The next few days saw Tom busily engaged on the airship, making some changes and a few repairs that were needed. His father, Eradicate and Mr. Jackson helped him. As for Mr. Parker, the scientist, he went about the place, being much interested in the various machines which Tom or Mr. Swift had patented.
At other times the scientist would stroll about the extensive grounds, making what he said were "observations." One afternoon Tom saw him, apparently much excited, kneeling down back of a shed, with his ear to the ground.
"What is the matter?" asked the lad, thinking perhaps Mr. Parker might be ill.
"Have you ever had any earthquakes here, Tom Swift?" asked the scientist, quietly.
"Earthquakes? No. We had enough of them on the island."
"And you are going to have one here, in about two minutes!" cried Mr. Parker. "I predict that this place will be shaken by a tremendous shock very soon. We had all better get away from the vicinity of buildings."
"What makes you think there will be an earthquake?" asked Tom.
"Because I can hear the rumbling beneath the ground at this very minute. It is increasing in volume, showing that the tremors are working this way. There will soon be a great subterranean upheaval! Listen for yourself."
Tom cast himself down on the grass. Placing his ear close to the ground he did hear a series of dull thuds. He arose, not a little alarmed. There had never been any earthquakes in Shopton, yet he had great respect for Mr. Parker's scientific attainments.
Just then Eradicate Sampson came along. He saw Tom and Mr. Parker lying flat on the ground, and surprise showed on his honest, black face.
"Fo' de land sakes!" cried Eradicate. "What am de mattah now, Massa Tom?"
"Earthquake coming," answered Tom, briefly. "Better get away from the buildings, Rad. They might fall!" Tom's face showed the alarm he felt. What would happen to all of his valuable machines—to the Red Cloud?
"Earthquake?" murmured Eradicate, and he, too, cast himself down to listen. A moment later he arose with a laugh.
"What's the matter?" cried Tom.
"Why, dat ain't no earthquake!" declared the colored man.
"No. Then perhaps you know what it is," said Mr. Parker, somewhat sharply.
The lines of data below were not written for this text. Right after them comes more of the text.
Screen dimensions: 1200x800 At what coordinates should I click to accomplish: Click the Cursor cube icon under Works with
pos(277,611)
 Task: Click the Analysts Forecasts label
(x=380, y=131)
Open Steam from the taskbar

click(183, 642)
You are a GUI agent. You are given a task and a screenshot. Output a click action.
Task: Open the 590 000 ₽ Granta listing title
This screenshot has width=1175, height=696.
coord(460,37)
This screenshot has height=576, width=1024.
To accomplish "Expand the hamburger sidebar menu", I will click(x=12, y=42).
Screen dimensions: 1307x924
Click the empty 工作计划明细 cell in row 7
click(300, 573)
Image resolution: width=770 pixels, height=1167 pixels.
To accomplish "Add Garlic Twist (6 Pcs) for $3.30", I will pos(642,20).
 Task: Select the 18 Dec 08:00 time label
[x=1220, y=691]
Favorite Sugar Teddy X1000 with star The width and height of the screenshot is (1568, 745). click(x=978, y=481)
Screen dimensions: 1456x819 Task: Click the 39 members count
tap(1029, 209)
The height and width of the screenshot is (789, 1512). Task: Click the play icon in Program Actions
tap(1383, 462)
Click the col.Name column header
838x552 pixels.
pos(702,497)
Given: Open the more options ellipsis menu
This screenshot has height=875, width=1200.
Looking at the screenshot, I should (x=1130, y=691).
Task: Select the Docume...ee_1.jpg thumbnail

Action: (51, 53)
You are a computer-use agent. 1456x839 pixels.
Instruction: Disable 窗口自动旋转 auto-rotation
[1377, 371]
"Course I knows what it am," answered Eradicate, with dignity. "Dat noise am my mule Boomerang, kickin' in his stable, on account ob me not feedin' him yet. Dat's what it am. I'se gwine right now t' gib him his oats, and den yo' see dat de noise stop. Boomerang allers kick dat way when he's hungry. I show yo'!"
And, sure enough, when Eradicate had gone to the mule's stable, which was near where Mr. Parker had heard the mysterious sounds, they immediately ceased.
"Dat mule was all de earthquake dere was around here," said the colored man as he came out.
Mr. Parker walked away, saying nothing, and Tom did not make any comments—just then.